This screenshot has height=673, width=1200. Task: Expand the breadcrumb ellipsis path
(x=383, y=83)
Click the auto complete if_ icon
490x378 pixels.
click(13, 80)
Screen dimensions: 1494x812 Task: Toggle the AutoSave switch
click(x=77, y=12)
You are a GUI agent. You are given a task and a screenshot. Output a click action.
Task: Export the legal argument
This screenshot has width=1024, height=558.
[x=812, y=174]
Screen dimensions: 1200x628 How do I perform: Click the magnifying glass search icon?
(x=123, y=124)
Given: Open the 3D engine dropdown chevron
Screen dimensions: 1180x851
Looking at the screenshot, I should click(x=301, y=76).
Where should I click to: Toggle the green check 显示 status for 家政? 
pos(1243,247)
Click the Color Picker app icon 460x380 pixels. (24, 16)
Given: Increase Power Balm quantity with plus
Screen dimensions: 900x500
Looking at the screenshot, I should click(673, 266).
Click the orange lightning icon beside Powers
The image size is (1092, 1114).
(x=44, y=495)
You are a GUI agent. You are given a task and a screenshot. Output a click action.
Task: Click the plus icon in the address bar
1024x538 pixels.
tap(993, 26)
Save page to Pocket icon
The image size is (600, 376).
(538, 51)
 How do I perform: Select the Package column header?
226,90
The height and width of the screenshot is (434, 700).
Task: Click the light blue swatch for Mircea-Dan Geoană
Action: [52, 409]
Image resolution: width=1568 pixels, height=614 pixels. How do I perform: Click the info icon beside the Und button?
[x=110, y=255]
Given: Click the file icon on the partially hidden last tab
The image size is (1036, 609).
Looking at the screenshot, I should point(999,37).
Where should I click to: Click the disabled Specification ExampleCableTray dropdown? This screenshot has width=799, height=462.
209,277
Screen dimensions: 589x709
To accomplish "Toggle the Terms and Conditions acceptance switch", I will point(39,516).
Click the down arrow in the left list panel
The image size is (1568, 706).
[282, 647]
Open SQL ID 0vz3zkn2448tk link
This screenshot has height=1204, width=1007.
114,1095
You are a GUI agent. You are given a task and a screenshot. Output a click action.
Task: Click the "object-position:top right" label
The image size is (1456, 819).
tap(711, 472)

◆ ◆ ◆

- Task details
Nothing in the records may change; output all of them exactly.

- Completed exercise
This screenshot has height=673, width=1200. Task: Expand the breadcrumb ellipsis path
(x=383, y=83)
Click the auto complete if_ icon
490x378 pixels.
click(13, 80)
Screen dimensions: 1494x812 Task: Toggle the AutoSave switch
click(x=77, y=12)
You are a GUI agent. You are given a task and a screenshot. Output a click action.
Task: Export the legal argument
This screenshot has width=1024, height=558.
[x=812, y=174]
Screen dimensions: 1200x628 How do I perform: Click the magnifying glass search icon?
(x=123, y=124)
Given: Open the 3D engine dropdown chevron
Screen dimensions: 1180x851
Looking at the screenshot, I should click(x=301, y=76).
Where should I click to: Toggle the green check 显示 status for 家政? 
pos(1243,247)
Click the Color Picker app icon 460x380 pixels. (24, 16)
Given: Increase Power Balm quantity with plus
Screen dimensions: 900x500
Looking at the screenshot, I should click(673, 266).
Click the orange lightning icon beside Powers
The image size is (1092, 1114).
(x=44, y=495)
You are a GUI agent. You are given a task and a screenshot. Output a click action.
Task: Click the plus icon in the address bar
1024x538 pixels.
tap(993, 26)
Save page to Pocket icon
The image size is (600, 376).
(538, 51)
 How do I perform: Select the Package column header?
226,90
The height and width of the screenshot is (434, 700).
Task: Click the light blue swatch for Mircea-Dan Geoană
Action: [52, 409]
Image resolution: width=1568 pixels, height=614 pixels. How do I perform: Click the info icon beside the Und button?
[x=110, y=255]
Given: Click the file icon on the partially hidden last tab
The image size is (1036, 609).
Looking at the screenshot, I should point(999,37).
Where should I click to: Click the disabled Specification ExampleCableTray dropdown? This screenshot has width=799, height=462.
209,277
Screen dimensions: 589x709
To accomplish "Toggle the Terms and Conditions acceptance switch", I will point(39,516).
Click the down arrow in the left list panel
The image size is (1568, 706).
[282, 647]
Open SQL ID 0vz3zkn2448tk link
This screenshot has height=1204, width=1007.
114,1095
You are a GUI agent. You are given a task and a screenshot. Output a click action.
Task: Click the "object-position:top right" label
The image size is (1456, 819).
tap(711, 472)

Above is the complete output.